False. Or rather, it's gone but has been recommended for return in a rather (in 
my opinion) ugly form. Here is the short form of the
recommendation by the "Quaternary Task Group jointly of the International 
Commission on Stratigraphy (ICS, of the International
Union of Geological Sciences, IUGS) and of theInternational Union for 
Quaternary Research (INQUA)":

The Quaternary Task Group recommends that the Quaternary be:

(1) An officially ratified geochronologic/chronostratigraphic unit of the 
international geologic
time scale,
(2) Defined as the interval from the GSSP base of the Gelasian Stage 
(approximately 2.59 Ma)
of the late Pliocene Epoch to the Present, and
(3) Assigned the geochronologic rank of Period or Sub-Era within the Cenozoic 
Era. [A
majority (6 of 8) considered Period acceptable, and a lesser majority (5 of 8) 
found
Sub-Era to be acceptable.]

Here's the complete recommendation at the ICS website
http://www.stratigraphy.org/Q2.pdf

Bad, BAD Cenozoic stratigraphers! We let you get away with too much for too 
long! And now you want a period (or Sub-Era) whose
boundaries are NOT CONGRUENT with Stage boundaries!?!?
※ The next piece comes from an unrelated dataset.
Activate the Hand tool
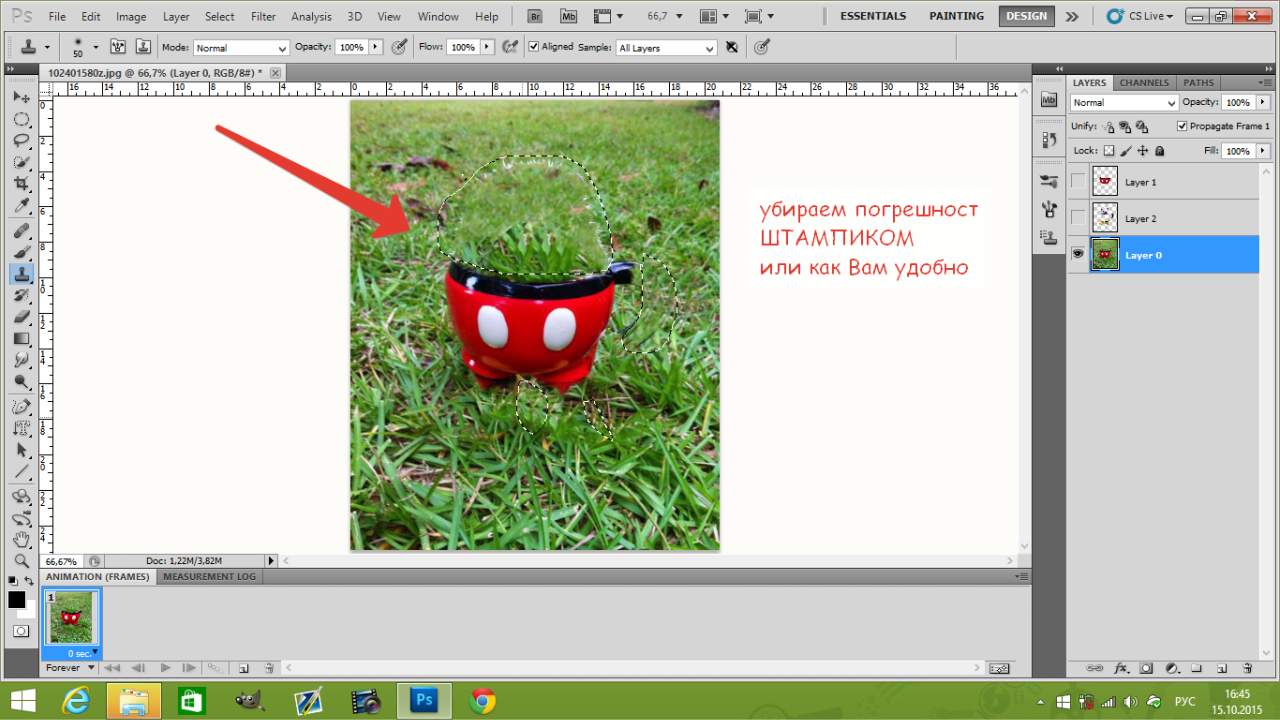Screen dimensions: 1280x720 pos(21,540)
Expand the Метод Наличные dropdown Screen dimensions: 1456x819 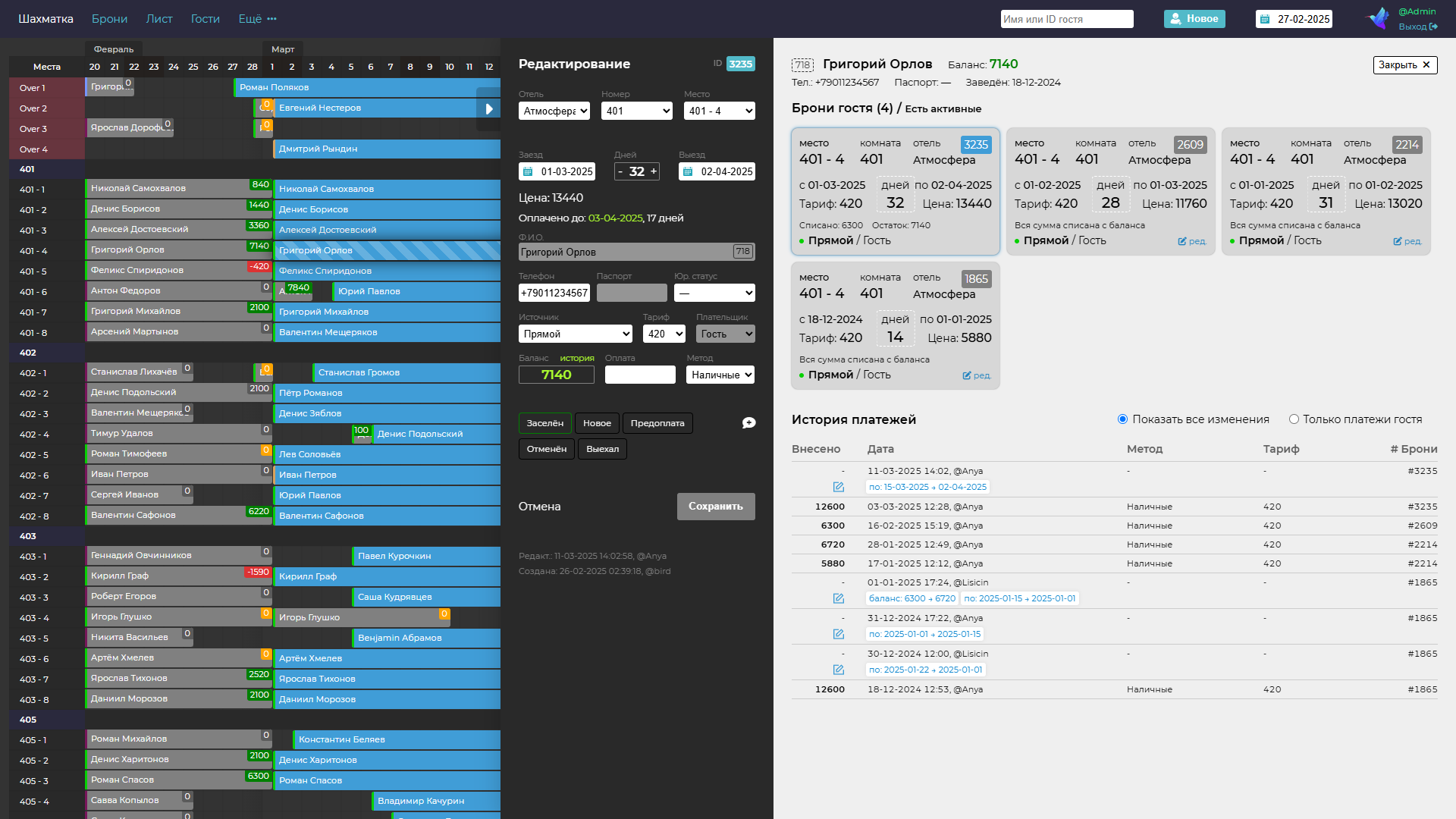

> They were discarded because they were remnants of the really old time
> division into "Primary, Secondary, Tertiary, and Quaternary" periods.  Now,
> for the Cenozoic, there are only the Paleogene (Paleocene-Oligocene) and
> Neogene (Miocene-Recent).  Thus, there is no more K/T boundary -- there is
> only the K/P boundary.

K/Pg.  P = Permian. Pg is the new symbol for the Paleogene.

>  This was decided by the International Stratigraphic
> Commission, so it's not like it's just one person's opinion -- this is, a la
> the ICZN, the "rules" that stratigraphers must follow.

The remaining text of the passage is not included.